Tonight, even the readjusting of Anna’s hearing aids feels like too much to do. Not because I don’t want to give her what she needs, but because it feels superfluous, this one extra task, these buzzing apparatuses hanging from her perfect and pointless ears. I kept asking the audiologist today, “But she won’t hear, right?” And, “Even if the hearing aids are turned really loud, even if they stimulate the auditory nerve, will she ever hear it?” But the answer is no. It is still no. It will always be no. If I need to repeat this, I figure I am still not ready to accept it.

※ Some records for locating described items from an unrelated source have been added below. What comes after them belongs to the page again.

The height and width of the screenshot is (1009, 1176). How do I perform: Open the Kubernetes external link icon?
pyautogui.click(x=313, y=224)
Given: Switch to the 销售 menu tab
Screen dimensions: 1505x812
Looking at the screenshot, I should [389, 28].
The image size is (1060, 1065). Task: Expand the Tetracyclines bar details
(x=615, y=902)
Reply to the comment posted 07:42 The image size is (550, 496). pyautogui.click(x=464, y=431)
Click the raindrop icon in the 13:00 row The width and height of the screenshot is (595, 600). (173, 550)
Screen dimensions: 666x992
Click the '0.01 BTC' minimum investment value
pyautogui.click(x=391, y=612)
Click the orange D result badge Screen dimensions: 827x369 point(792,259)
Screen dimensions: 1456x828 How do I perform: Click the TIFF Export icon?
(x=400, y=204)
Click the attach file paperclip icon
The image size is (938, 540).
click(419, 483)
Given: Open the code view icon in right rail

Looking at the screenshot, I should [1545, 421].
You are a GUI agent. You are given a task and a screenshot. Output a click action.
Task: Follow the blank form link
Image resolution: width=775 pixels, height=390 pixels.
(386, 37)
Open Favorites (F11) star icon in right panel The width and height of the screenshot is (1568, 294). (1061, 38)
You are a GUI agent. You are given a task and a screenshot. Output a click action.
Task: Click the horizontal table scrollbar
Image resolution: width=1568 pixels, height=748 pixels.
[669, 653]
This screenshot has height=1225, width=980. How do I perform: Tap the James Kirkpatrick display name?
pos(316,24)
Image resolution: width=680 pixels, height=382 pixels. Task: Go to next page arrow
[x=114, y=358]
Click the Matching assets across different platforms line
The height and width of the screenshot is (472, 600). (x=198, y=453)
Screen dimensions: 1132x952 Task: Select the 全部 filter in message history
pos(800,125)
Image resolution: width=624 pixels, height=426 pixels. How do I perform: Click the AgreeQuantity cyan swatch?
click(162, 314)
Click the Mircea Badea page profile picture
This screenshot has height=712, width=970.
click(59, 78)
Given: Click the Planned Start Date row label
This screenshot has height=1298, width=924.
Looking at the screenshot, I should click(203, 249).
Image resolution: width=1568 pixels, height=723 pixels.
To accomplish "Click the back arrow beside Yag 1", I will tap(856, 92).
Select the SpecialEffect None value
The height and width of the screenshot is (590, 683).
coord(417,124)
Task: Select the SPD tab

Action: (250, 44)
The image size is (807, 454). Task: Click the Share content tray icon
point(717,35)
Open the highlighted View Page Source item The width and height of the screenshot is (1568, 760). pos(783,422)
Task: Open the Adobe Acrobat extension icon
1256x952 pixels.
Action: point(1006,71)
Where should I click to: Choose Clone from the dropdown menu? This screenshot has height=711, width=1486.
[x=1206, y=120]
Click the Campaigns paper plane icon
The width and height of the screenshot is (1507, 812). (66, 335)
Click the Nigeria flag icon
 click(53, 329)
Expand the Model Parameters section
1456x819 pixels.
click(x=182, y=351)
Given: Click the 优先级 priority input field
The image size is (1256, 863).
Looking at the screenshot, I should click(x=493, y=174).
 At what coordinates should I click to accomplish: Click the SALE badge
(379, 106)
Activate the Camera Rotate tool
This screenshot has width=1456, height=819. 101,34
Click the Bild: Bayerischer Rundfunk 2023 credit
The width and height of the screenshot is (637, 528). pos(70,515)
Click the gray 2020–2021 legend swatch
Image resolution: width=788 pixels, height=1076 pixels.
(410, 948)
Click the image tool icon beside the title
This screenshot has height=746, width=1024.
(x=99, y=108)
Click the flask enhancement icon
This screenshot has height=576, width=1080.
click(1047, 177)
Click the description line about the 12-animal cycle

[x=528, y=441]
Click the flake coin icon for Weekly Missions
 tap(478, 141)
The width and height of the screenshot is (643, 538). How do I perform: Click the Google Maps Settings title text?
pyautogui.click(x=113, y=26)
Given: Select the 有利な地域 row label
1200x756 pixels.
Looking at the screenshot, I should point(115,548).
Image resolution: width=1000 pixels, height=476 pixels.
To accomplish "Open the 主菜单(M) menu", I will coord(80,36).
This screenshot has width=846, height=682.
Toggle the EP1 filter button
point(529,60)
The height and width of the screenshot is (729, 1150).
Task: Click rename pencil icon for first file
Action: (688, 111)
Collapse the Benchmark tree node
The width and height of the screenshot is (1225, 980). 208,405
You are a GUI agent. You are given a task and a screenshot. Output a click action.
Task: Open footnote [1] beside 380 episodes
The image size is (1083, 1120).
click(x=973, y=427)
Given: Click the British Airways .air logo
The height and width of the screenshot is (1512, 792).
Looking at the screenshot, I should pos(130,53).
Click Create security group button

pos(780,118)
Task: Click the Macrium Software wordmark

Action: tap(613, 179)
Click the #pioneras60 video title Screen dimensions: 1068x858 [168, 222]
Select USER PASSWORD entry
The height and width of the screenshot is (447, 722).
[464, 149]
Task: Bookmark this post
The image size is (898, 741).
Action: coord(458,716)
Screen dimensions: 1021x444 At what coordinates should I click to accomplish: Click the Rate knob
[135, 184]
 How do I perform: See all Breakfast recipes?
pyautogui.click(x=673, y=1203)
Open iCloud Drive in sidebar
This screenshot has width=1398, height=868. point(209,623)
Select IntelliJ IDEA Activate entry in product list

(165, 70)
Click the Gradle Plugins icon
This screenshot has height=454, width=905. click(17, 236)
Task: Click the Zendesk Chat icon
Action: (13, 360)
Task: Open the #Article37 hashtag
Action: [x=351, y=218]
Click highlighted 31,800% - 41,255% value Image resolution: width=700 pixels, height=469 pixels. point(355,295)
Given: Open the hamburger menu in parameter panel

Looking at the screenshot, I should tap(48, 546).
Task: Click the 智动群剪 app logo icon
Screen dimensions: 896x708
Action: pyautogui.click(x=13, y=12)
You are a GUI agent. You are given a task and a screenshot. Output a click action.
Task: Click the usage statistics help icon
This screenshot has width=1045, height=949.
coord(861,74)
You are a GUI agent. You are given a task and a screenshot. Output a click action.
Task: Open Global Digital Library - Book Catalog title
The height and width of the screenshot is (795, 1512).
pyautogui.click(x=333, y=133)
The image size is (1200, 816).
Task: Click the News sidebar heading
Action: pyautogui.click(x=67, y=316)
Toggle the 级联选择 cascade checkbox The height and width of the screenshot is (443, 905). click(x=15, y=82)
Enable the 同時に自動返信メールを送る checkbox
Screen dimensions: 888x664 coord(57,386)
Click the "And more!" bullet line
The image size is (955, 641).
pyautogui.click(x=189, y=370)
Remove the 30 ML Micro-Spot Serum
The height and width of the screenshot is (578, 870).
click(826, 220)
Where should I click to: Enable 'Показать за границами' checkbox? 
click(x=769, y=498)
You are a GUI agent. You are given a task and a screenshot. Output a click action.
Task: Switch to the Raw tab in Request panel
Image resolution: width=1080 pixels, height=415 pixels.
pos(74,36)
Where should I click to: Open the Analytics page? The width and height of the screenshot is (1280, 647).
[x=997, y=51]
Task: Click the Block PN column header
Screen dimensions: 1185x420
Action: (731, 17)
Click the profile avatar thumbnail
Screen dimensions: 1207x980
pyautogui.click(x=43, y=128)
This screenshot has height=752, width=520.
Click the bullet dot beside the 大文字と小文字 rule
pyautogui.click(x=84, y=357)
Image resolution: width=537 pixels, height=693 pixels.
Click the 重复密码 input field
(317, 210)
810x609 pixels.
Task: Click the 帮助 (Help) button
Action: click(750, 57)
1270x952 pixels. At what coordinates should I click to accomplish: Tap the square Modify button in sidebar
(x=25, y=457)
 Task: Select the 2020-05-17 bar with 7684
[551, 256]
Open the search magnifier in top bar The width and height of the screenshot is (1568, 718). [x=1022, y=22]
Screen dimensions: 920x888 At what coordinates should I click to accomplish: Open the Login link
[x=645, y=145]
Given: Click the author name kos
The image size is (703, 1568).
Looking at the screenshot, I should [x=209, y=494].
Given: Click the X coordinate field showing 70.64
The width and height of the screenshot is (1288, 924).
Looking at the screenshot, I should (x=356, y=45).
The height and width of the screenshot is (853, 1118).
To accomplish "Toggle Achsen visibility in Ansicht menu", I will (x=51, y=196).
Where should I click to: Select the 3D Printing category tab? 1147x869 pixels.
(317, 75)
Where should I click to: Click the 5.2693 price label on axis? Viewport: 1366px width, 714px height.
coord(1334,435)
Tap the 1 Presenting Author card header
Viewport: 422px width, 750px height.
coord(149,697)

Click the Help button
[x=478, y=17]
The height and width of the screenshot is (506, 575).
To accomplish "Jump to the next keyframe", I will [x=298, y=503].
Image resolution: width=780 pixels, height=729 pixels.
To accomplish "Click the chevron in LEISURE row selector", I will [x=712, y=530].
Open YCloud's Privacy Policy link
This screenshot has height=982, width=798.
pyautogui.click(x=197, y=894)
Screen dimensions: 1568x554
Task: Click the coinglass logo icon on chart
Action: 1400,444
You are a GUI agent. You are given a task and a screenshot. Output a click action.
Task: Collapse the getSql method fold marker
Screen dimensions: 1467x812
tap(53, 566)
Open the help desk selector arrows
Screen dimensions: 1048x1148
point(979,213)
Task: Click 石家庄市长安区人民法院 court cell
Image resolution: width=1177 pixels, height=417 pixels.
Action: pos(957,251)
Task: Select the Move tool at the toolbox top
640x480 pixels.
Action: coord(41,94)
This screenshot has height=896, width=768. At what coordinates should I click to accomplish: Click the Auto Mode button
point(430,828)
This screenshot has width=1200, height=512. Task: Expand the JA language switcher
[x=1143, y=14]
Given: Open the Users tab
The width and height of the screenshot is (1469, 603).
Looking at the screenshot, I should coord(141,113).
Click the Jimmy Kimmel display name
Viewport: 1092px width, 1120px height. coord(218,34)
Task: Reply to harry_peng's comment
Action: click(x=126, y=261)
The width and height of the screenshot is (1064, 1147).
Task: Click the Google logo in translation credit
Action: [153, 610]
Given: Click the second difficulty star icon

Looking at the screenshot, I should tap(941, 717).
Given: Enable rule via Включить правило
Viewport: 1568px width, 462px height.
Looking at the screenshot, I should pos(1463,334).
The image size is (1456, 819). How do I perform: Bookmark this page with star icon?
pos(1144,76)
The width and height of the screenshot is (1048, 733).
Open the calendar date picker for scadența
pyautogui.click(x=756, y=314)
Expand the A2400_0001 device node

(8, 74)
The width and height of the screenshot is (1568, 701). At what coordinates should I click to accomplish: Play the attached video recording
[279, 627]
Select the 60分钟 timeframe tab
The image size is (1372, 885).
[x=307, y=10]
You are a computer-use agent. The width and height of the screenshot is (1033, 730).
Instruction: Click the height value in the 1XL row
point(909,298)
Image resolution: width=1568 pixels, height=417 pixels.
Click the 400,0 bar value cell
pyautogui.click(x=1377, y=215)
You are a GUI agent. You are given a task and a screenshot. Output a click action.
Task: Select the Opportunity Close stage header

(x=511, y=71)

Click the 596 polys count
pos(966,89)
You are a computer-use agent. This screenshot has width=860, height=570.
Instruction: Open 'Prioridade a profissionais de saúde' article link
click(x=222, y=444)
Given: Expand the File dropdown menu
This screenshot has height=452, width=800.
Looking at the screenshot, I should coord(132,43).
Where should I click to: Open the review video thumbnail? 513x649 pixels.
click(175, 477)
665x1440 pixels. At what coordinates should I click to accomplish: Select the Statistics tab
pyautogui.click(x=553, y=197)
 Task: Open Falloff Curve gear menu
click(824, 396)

Zaley and her cousin Clara danced in the middle of the family room after dinner tonight. They slapped the ground and tumbled down and spun and their little girl silly joy filled the room with both a lightness and a heaviness for me. I cannot help but picture Anna spinning next to them and wonder how dance will be different for her, how all of this will be different for her. My hours are filled with small prayers: God, let her experience this. And this, too. Oh, and this one thing, especially, too.
Zaley’s uniform is tumbling in the dryer. Anna’s hearing aids are turned off and zipped into their case for the night. This is the last night my girls will be this young, this my own. Can you miss something even as it is happening?